Antidepressant, neuropharmacological activity and mode of action of theaflavin-3-gallate in in vitro and in vivo models of depression

Abstract

Herein the antidepressant-like effect of theaflavin-3-gallate, a plant poly-phenolic compound in 1-methyl-4-phenyl pyridinium-induced neuronal injury in N2a cells used as an in vitro model of depression as well as in vivo. The results from MTT (3-(4, 5-dimethylthiazol-2-yl)-2, 5-diphenyltetrazolium bromide) and lactic dehydrogenase assay revealed that theaflavin-3-gallate exerted a neuroprotective effect in N2a cells.
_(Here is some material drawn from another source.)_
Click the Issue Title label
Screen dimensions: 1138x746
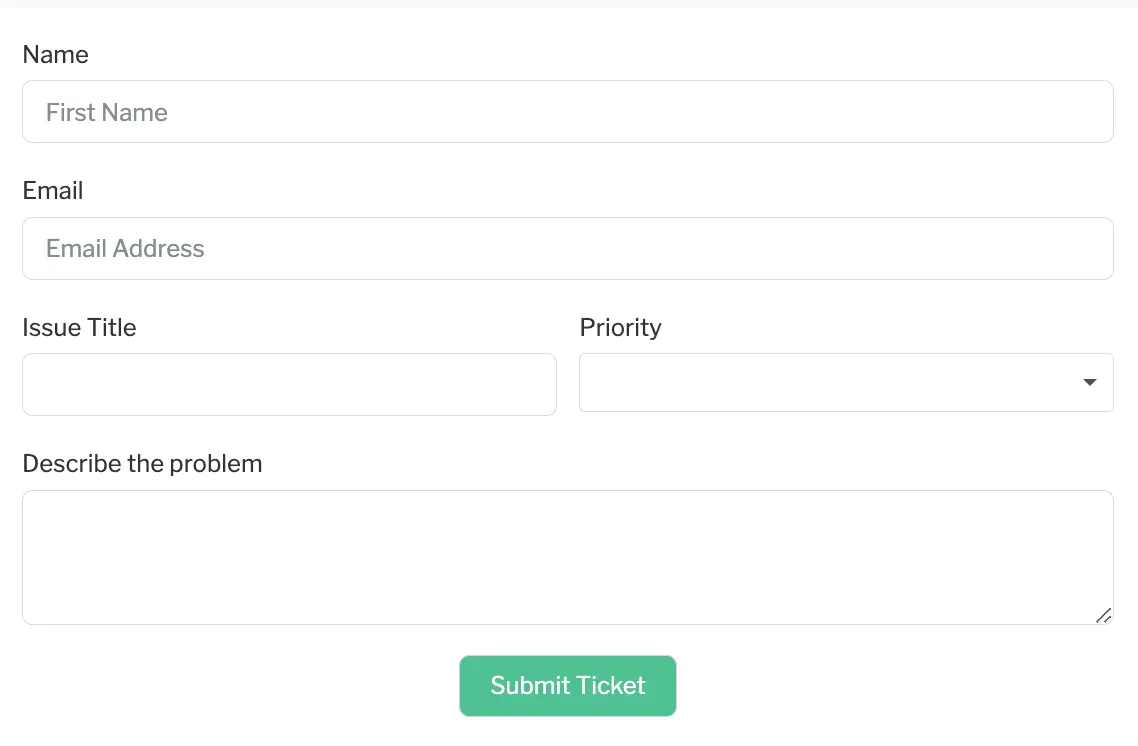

Treatments with mixtures of 1-methyl-4-phenyl pyridinium (20 µM) and four concentration levels of theaflavin-3-gallate increased cell viability from 23.3 to 79.6% while lactic dehydrogenase leakage value decreased from 63.2 to 23.4 U/L. Fura-2-acetoxymethyl ester assay for Ca 2+ concentration measurement revealed that different doses of theaflavin-3-gallate or fluoxetine (20 µM) reduced the intracellular Ca 2+ overloading in N2a cells induced by 1-methyl-4-phenyl pyridinium. Inverted phase microscopy showed that theaflavin-3-gallate induced neurite outgrowth in 1-methyl-4-phenyl pyridinium-induced neuro-toxicity in N2a cells. Theaflavin-3-gallate could significantly reduce the immobility time of mice in both forced swimming test and tail suspension test.